After my head has been immersed, I get to work shampooing my hair. I rinse out the shampoo with a small tin cup, dipping it into the water and then pouring it over the back of my head. I must hold my head over the bucket so the water stays inside as much as possible. I am so grateful that I donated my long hair before I left so that it is quicker and easier to clean. Plus, I don't need to go through the same routine a second time using conditioner after the shampoo. I will definitely be keeping my hair short during my two years with the Peace Corps.

Then I get my soap and washcloth, stand up, and put my feet inside the bucket. I proceed to clean the rest of my body with the washcloth and then rinse off with my tin cup. It is very important to rinse off in such a manner as to retain water in your bucket. It is a slow and deliberate process.

My normal shower back home had become so routine that I could “do it in my sleep.” It was so easy to do the first thing each morning! I know I will gradually become accustomed to bucket baths, but for now it is a new experience, and it takes some thought early in the morning.

I had previously mentioned the importance of retaining as much water as possible within the bucket. Obviously some of it drips off without returning to the bucket, and thus just works its way down to the drain for the tub. However, the soapy water that remains in the big green bucket plays a vital role. Instead of simply turning the bucket over and allowing its contents to go down the drain, the big green bucket has a secondary role. All leftover bucket bath water goes out to the garden, to help the vegetables and other plants to survive the drought.

This reminds me of my years in the late 1980s working in the Office of Space Station at NASA Headquarters. One of the major systems that was being designed for the space station was known by the acronym ECLSS—as I recall, it stood for Environmental Control and Life Support Systems, but we just referred to it as “eckless.” It was ECLSS where I learned of plans to recycle “gray water” from showers and kitchen activities for other uses. It is ironic that using my leftover bucket bath in the garden, in this “low tech” environment, makes me think of high-tech solutions that are now orbiting above my head each day.

All in all, bucket baths are not bad—they just take a little getting used to. I appreciate that I'm doing my part to conserve precious water. When I signed up for the Peace Corps, I knew there would be sacrifices. Given that they sent me to a tropical paradise, it is altogether fitting that I face a few hardships.

Thursday, June 18, 2015

Television News

Watching the local news is a bit different here in St. Lucia. Being a small island country, there is no distinction between local news and national news as is done in the USA. Instead, it is an hour long broadcast covering everything from a local blood drive to global politics. There are two stations that compete during the 7:00-8:00 PM time slot, and then a third station that broadcasts their news from 8:00-9:00 PM.
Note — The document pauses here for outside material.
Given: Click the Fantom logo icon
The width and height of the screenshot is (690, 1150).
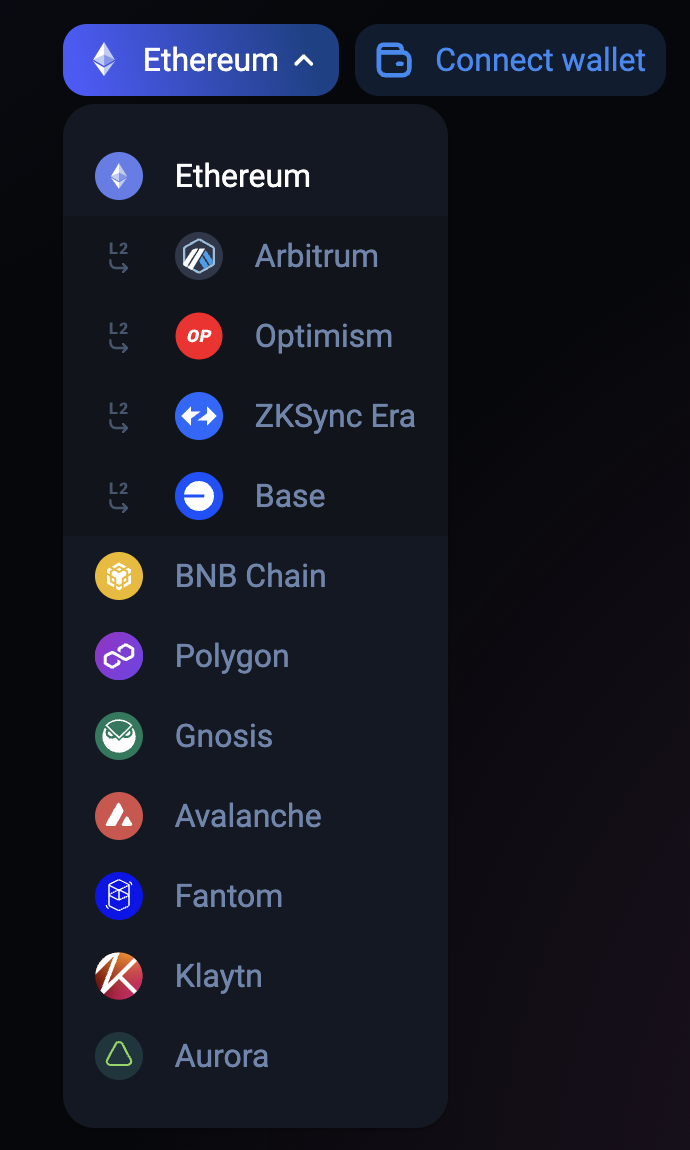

Sometimes we watch the news for two hours, and I like to notice the differences between the newscasts. Obviously I haven’t been here long enough yet, but I’m already wondering if there is some political partisanship by any of these channels. Does one tend to support the party in power more than the others? Is one of them more supportive of the opposition? Or have they all been “fair and balanced” in their journalistic endeavors?

Surprisingly, there is very little weather coverage here. None of the stations have a weatherman. They may run some basic weather information on the “crawler” at the bottom of the screen, and one station presents some weather information (without any verbal commentary) via something akin to PowerPoint slides as they go into a commercial break.

One reason for this lack of weather coverage is that for the most part, the weather here is warm all the time, with a chance for brief showers most of the time. So far it seems we have seen at least a bit of rain each day we have been here (although they still need more). The clouds will come and go, and occasionally a sprinkle or a brief downpour will happen. Rarely does it last very long.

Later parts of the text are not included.